Une documentariste allemande, Annette Baumeister – remarquée en 2018 pour son film Quand les femmes s’émancipent sur des militantes féministes –, a décidé de rendre justice à cette « épouse d’un grand homme », réduite toute sa vie à ce seul statut. « Je n’apparais que dans trois scènes du film La Liste de Schindler, sous les traits de l’épouse trompée et humiliée », dit Emilie Schindler dans ce documentaire.
Héroïne anonyme
Annette Baumeister dessine le portrait d’une héroïne anonyme qui n’eut de cesse d’agir dans l’ombre, comme l’immense majorité des Justes parmi les nations. Début 1945, l’usine Schindler, en Pologne, est cerclée de barbelés électrifiés et surveillée par plus de 250 SS. « Je vivais dans l’angoisse permanente qu’ils se rendent compte que nous nourrissions et protégions des juifs », dit Emilie, qui avait alors 37 ans. La défaite qui se profile rend les temps encore plus difficiles et dangereux. « La fin du IIIe Reich a été une période de chaos total, les nazis fermaient les camps et les SS avaient le champ complètement libre », rappelle l’historien David M. Crowe.

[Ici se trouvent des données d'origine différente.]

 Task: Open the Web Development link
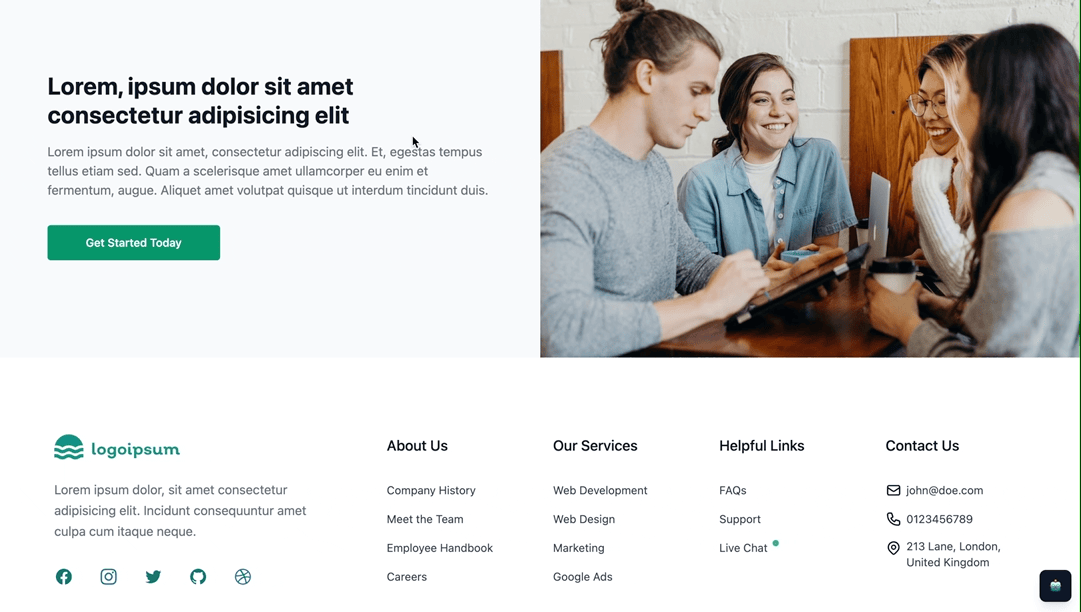click(x=600, y=490)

Un jour de janvier 1945, alors qu’Oskar Schindler est en déplacement à Cracovie, un homme vient frapper à la porte. Emilie ouvre : « J’étais seule et l’homme m’explique qu’il transporte des travailleurs juifs, si je ne les prends pas, ils seront envoyés à la mort. » Elle va voir le train en question et se heurte aux SS, qui l’empêchent d’ouvrir les wagons. Qu’à cela ne tienne, elle leur explique que « les prisonniers sont attendus pour travailler dans son usine, relate le professeur Mordecai Paldiel, ancien historien de Yad Vashem, avec un argument imparable : chaque munition produite contribue à la victoire ». « Un ingénieur de l’usine est allé chercher un chalumeau pour faire sauter les serrures gelées des wagons, se rappelle Gertrud, la nièce des Schindler, qui vivait alors chez eux, à 7 ans. Puis ma tante a installé un dispensaire de fortune dans l’usine pour les soigner. » Tous échapperont au génocide.
Emilie est une femme de tête, qui avait, dans son enfance, soigné son père traumatisé de retour du front de la Grande Guerre. Après 1945, elle passera par pertes et profits, comme tant d’autres épouses qui avaient œuvré dans l’ombre de leur mari. « Ce qu’elle avait vécu l’avait rendue très dure mais aussi très tendre, notamment avec les animaux », se souvient l’infirmier argentin qui veillera sur elle jusqu’à sa mort.
En mai 1994, Emilie Schindler finira par se voir accorder le titre de Juste parmi les nations par le Mémorial de Yad Vashem. Maigre et tardive consolation. Mais juste reconnaissance.
Emilie Schindler. Une liste, une héroïne, d’Annette Baumeister (All., 2024, 52 min).